I cannot imagine how they can do anything other than a simple, and rather clunky address book with only 1 table.

Posted

it's a data driven web and i'm using asp.net

i have many dropdowns, search textboxes.

one of those is a dropdown for the *department* followed by an *Address* textbox.

once you choose the department, you can search for the address in the search textbox.

the problem started when configuring the data source for the department dropdown and address textbox.

i didn't know what field i should link it to because department isn't one column you can search for values in that column; it's multiple columns and they want to search based on column headings.

so for example you choose department1 from the dropdown, then enter chicago in the address textbox and the search should retrieve all the fields:firstName, lastName...related to that department/address.

so i couldn't come up with an efficient query string that can solve that...

Posted

Yep. You really need an proper relational design. But they don't want one. If they are unmovable then you might have to take their departments and post-process them. Create a calculation field in their file (can be unstored), to collect the Depts into 1 field, and their Dept_Addresses into another, separated with whatever your application will accept to get it in. Then do whatever you have to do to use it.

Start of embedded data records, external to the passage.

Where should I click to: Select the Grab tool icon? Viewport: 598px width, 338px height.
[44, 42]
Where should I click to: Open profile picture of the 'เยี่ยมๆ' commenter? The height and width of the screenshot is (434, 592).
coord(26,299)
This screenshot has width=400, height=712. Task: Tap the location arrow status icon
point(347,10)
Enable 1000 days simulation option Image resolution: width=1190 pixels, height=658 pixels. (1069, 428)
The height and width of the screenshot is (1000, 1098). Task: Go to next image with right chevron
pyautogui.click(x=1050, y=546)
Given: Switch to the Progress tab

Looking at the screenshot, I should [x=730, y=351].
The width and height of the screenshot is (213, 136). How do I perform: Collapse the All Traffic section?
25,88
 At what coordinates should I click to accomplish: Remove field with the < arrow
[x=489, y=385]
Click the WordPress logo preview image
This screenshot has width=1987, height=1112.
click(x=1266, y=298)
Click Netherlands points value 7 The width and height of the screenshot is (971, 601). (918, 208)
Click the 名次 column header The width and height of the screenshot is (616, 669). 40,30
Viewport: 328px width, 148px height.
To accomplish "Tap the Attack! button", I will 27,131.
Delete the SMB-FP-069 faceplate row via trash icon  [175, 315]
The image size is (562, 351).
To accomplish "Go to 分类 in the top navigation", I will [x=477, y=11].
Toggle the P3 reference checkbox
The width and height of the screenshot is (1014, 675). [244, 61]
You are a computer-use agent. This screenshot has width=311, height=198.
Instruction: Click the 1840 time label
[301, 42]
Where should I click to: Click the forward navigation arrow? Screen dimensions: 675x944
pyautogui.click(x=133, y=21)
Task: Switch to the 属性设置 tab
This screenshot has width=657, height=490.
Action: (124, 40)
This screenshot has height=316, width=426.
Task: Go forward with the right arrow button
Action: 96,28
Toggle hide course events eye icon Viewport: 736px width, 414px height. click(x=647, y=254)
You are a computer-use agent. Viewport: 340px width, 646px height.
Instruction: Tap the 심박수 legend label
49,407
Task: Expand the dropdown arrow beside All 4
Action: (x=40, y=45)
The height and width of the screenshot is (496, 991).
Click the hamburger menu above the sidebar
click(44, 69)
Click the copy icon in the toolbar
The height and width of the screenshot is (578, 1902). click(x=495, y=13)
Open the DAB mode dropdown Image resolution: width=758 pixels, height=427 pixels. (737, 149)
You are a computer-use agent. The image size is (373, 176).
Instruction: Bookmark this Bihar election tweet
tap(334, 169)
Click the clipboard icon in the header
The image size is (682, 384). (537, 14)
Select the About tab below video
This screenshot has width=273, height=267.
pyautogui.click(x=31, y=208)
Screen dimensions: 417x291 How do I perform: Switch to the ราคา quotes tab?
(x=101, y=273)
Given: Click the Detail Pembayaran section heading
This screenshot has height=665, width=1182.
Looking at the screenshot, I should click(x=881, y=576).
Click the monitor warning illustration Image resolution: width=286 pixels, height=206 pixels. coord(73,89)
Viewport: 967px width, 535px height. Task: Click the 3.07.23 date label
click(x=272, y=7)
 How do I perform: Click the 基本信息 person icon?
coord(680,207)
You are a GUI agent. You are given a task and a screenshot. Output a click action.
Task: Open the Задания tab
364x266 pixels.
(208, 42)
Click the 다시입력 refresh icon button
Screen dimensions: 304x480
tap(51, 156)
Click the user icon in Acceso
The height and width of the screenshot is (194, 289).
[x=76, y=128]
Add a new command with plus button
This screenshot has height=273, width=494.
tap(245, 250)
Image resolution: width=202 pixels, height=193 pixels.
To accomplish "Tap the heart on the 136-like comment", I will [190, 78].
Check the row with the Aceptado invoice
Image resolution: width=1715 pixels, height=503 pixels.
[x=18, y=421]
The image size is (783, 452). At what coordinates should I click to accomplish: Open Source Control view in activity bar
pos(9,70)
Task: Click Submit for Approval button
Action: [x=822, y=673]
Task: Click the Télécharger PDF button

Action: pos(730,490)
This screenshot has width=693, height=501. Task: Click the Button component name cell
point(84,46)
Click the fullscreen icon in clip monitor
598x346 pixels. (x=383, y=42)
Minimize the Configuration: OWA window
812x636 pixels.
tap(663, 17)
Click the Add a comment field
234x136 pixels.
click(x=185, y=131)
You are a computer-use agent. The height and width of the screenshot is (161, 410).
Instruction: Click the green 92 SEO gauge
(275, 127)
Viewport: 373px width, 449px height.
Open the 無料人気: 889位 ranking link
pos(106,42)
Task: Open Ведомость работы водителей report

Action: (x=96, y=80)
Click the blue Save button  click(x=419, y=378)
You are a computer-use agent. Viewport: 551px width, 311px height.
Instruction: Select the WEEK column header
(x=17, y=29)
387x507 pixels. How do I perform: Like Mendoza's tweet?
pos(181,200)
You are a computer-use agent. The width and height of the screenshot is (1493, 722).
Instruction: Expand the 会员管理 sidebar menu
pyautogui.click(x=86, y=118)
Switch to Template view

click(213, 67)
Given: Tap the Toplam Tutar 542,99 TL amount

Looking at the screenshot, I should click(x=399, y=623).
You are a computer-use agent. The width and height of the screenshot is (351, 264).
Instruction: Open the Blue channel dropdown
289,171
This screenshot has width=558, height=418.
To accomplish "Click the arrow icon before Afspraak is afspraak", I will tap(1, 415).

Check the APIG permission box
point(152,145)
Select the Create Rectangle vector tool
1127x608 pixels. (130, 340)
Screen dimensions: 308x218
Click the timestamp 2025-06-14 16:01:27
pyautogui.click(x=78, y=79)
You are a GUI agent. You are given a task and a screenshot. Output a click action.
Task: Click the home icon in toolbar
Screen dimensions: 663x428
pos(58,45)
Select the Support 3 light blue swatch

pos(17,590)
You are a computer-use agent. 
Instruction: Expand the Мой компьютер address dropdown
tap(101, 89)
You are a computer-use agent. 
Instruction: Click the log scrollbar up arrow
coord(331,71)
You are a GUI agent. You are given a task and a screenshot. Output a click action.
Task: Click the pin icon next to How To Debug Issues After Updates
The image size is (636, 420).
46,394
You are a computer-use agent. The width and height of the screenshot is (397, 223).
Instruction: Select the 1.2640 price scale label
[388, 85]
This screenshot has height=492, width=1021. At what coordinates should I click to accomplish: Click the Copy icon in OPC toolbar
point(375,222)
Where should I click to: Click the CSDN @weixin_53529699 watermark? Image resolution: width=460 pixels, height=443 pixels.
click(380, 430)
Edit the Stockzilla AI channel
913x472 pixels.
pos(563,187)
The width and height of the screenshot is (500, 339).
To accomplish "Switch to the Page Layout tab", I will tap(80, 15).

Another alternative is to use an XML Export, with an XSL stylesheet, to build their data into the form you could use. However this would likely require 2 exports, or the ability to import xml, because what you want is relational data, 2 tables, which is not going be easy to access from 1 file with a flat format like tab or csv, but is fairly easy to access with 2 xml imports from 1 xml file. So, either 2 exports of tab or csv, or 1 export of xml; 2 imports in either case.

Of course I know very little about SQL queries, so maybe you've got other tricks up your sleeve.